Why do we write media -- and why does this question matter? How can past media (writing, print, film, visual technologies) and their intellectual responses shape how we might invent, experience, and express media of the future? How might writing new media both “imagine” new communities and dismantle past social orders? The first half of this course began with an exploration of “Past Panics and Visions of the Future”: in this unit, we sought to connect intellectual histories of writing media to future developments in media technologies. In Part II, “Imagined Communities and the Ethics of Expression,” we investigated the Black Lives Matter movement and its different forms of expression, new and old – spoken witnessing, instant video, musical performance, flash mobs, “black twitter,” talk radio, and cable news – as a case study for how writing media can create social connection and crisis.

Books On Shelf

Writing 2701 Applied Writing

Autumn 2017

Since ancient times, teachers of rhetoric, speaking, and writing have sought to find efficient “exercises” (in those days, progymnasmata) that would help students improve their communicative “fitness.” Some, like standard grammar exercises, have proven to be miserable failures for most people. Others, like open “freewriting,” have proven curiously, if moderately, effective. Still others, like what my professor called “constructive” grammar, remain theoretically promising but as yet unproven.
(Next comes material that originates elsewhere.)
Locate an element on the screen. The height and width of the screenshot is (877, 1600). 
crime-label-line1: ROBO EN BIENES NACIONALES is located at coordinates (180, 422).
This course offered me extensive experience with imitation and sentence combining exercises, often in relatively playful ways (our first warm-up exercise will feature Winnie the Pooh). We also dabbled in other approaches that showed promise, like genuine, rigorous freewriting, as well as a completely alternative approach to sentence parts, renaming figures of speech, like appositives, different, more memorable things. At the end of the course, I came up with an "exercise" program for myself, drawing on resources that I studied and shared with my classmates, and to invent a developmental writing game that other students might play.

Used Books

3500 Capstone

Autumn 2017

This was the capstone class for the Minor in Writing Practices. A capstone class is a culmination of an academic program, and in this case, it is meant to capture the writing experiences and instruction that I have been a part of thus far at the University of Denver. The major project that I completed for this class is this Wix site, and I composed, produced, and designed activities along the way to contribute to this site as well as my own learning. As part of the path to creating this portfolio, I did a substantive revision of a previous writing assignment, learned about curation and circulation of writing, and conducted some analyses of my writing and writing process.

open books

ENGL 3732, Sec 2

Winter 2017

Through a careful examination of the modalities employed in postmodern fictional output we attempted to deepen our understanding of the range of techniques and tactics experimental post-War writers have had at their disposal. We cast our net into different corners of what gets called postmodern in an attempt to make sure our gleanings were as varied as possible. Works we read included Italo Calvino’s If On a Winter’s Night a Traveler, Kathy Acker’s Don Quixote, Marie Redonnet's Rose Mellie Rose, Percival Everett’s Erasure, and Vladimir Nabokov’s Pale Fire. Essays and excerpts by Jameson, Haraway, Cixous, Barth, some of the aforementioned authors and others were called on to help fuel our conversations. While close reading and resultant discussion was at the center of our proceedings, participants were called on to generate and put into practice their own mechanisms for textual disruption (which we presented in class). 

Old Book

SOCI 2795 Capital Punishment

Summer 2016

This course examined: (1) the history of capital punishment (facts/trends, public opinion, legislation, and jurisprudence); (2) arguments often made for abolition (arbitrariness, cost, and innocence); and (3) arguments often made for retention (closure, deterrence, incapacitation, and retribution). The course didn't attempt to answer the question of whether the state should execute criminals, but it did include information that I found helpful in contemplating such a profound question.